DO THIS: Reproduce the following rows word for word.

* begin DATA SUPPLIED *

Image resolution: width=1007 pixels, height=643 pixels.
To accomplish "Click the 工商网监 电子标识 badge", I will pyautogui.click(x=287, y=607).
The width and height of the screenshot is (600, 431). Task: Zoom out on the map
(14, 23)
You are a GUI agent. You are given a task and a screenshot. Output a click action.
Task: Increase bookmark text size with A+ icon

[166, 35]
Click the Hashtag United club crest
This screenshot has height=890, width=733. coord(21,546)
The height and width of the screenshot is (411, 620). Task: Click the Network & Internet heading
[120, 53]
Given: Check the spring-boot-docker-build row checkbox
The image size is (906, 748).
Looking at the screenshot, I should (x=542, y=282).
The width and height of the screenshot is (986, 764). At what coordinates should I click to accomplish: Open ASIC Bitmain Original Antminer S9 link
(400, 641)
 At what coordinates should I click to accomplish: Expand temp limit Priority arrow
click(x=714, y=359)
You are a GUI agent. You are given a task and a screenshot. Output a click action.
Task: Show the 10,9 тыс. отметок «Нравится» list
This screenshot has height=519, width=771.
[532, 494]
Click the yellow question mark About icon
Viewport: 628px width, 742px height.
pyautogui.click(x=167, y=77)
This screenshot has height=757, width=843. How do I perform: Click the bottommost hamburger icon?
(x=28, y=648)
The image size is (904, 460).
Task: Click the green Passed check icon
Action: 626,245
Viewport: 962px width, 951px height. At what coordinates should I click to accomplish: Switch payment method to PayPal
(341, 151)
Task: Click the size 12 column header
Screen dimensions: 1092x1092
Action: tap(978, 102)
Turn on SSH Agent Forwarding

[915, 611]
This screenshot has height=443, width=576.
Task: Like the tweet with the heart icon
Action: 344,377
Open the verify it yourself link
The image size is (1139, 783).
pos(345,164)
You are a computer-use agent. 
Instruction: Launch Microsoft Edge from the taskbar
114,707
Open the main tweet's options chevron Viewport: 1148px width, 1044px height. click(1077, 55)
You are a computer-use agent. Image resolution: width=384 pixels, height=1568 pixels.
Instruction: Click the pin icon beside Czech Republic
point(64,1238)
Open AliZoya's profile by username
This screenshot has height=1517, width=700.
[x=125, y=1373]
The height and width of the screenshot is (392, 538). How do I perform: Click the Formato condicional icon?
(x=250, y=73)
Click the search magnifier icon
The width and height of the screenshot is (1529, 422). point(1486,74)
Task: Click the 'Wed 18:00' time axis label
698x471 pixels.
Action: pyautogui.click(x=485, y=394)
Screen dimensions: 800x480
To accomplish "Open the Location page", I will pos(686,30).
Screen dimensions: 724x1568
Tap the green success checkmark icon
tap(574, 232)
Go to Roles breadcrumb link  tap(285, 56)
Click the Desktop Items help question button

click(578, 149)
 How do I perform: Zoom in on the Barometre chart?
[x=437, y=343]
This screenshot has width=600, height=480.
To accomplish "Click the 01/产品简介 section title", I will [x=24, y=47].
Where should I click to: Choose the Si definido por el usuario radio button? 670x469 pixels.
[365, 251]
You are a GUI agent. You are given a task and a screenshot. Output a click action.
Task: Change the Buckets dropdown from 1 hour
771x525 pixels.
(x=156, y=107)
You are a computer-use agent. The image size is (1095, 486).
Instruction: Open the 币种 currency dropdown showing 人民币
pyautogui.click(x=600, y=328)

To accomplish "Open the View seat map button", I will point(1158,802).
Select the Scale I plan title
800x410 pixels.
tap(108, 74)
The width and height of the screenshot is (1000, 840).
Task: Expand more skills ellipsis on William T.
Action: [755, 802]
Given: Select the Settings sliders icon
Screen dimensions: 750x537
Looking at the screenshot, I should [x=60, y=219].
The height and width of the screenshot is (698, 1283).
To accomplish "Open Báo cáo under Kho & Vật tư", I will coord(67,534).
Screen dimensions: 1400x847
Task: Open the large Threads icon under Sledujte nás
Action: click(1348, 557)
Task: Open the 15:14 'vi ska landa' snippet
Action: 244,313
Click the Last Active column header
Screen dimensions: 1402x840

* end DATA SUPPLIED *

RESULT OF THIS EXERCISE:
Image resolution: width=1007 pixels, height=643 pixels.
To accomplish "Click the 工商网监 电子标识 badge", I will pyautogui.click(x=287, y=607).
The width and height of the screenshot is (600, 431). Task: Zoom out on the map
(14, 23)
You are a GUI agent. You are given a task and a screenshot. Output a click action.
Task: Increase bookmark text size with A+ icon

[166, 35]
Click the Hashtag United club crest
This screenshot has height=890, width=733. coord(21,546)
The height and width of the screenshot is (411, 620). Task: Click the Network & Internet heading
[120, 53]
Given: Check the spring-boot-docker-build row checkbox
The image size is (906, 748).
Looking at the screenshot, I should (x=542, y=282).
The width and height of the screenshot is (986, 764). At what coordinates should I click to accomplish: Open ASIC Bitmain Original Antminer S9 link
(400, 641)
 At what coordinates should I click to accomplish: Expand temp limit Priority arrow
click(x=714, y=359)
You are a GUI agent. You are given a task and a screenshot. Output a click action.
Task: Show the 10,9 тыс. отметок «Нравится» list
This screenshot has height=519, width=771.
[532, 494]
Click the yellow question mark About icon
Viewport: 628px width, 742px height.
pyautogui.click(x=167, y=77)
This screenshot has height=757, width=843. How do I perform: Click the bottommost hamburger icon?
(x=28, y=648)
The image size is (904, 460).
Task: Click the green Passed check icon
Action: 626,245
Viewport: 962px width, 951px height. At what coordinates should I click to accomplish: Switch payment method to PayPal
(341, 151)
Task: Click the size 12 column header
Screen dimensions: 1092x1092
Action: tap(978, 102)
Turn on SSH Agent Forwarding

[915, 611]
This screenshot has height=443, width=576.
Task: Like the tweet with the heart icon
Action: 344,377
Open the verify it yourself link
The image size is (1139, 783).
pos(345,164)
You are a computer-use agent. 
Instruction: Launch Microsoft Edge from the taskbar
114,707
Open the main tweet's options chevron Viewport: 1148px width, 1044px height. click(1077, 55)
You are a computer-use agent. Image resolution: width=384 pixels, height=1568 pixels.
Instruction: Click the pin icon beside Czech Republic
point(64,1238)
Open AliZoya's profile by username
This screenshot has height=1517, width=700.
[x=125, y=1373]
The height and width of the screenshot is (392, 538). How do I perform: Click the Formato condicional icon?
(x=250, y=73)
Click the search magnifier icon
The width and height of the screenshot is (1529, 422). point(1486,74)
Task: Click the 'Wed 18:00' time axis label
698x471 pixels.
Action: pyautogui.click(x=485, y=394)
Screen dimensions: 800x480
To accomplish "Open the Location page", I will pos(686,30).
Screen dimensions: 724x1568
Tap the green success checkmark icon
tap(574, 232)
Go to Roles breadcrumb link  tap(285, 56)
Click the Desktop Items help question button

click(578, 149)
 How do I perform: Zoom in on the Barometre chart?
[x=437, y=343]
This screenshot has width=600, height=480.
To accomplish "Click the 01/产品简介 section title", I will [x=24, y=47].
Where should I click to: Choose the Si definido por el usuario radio button? 670x469 pixels.
[365, 251]
You are a GUI agent. You are given a task and a screenshot. Output a click action.
Task: Change the Buckets dropdown from 1 hour
771x525 pixels.
(x=156, y=107)
You are a computer-use agent. The image size is (1095, 486).
Instruction: Open the 币种 currency dropdown showing 人民币
pyautogui.click(x=600, y=328)

To accomplish "Open the View seat map button", I will point(1158,802).
Select the Scale I plan title
800x410 pixels.
tap(108, 74)
The width and height of the screenshot is (1000, 840).
Task: Expand more skills ellipsis on William T.
Action: [755, 802]
Given: Select the Settings sliders icon
Screen dimensions: 750x537
Looking at the screenshot, I should [x=60, y=219].
The height and width of the screenshot is (698, 1283).
To accomplish "Open Báo cáo under Kho & Vật tư", I will coord(67,534).
Screen dimensions: 1400x847
Task: Open the large Threads icon under Sledujte nás
Action: click(1348, 557)
Task: Open the 15:14 'vi ska landa' snippet
Action: 244,313
Click the Last Active column header
Screen dimensions: 1402x840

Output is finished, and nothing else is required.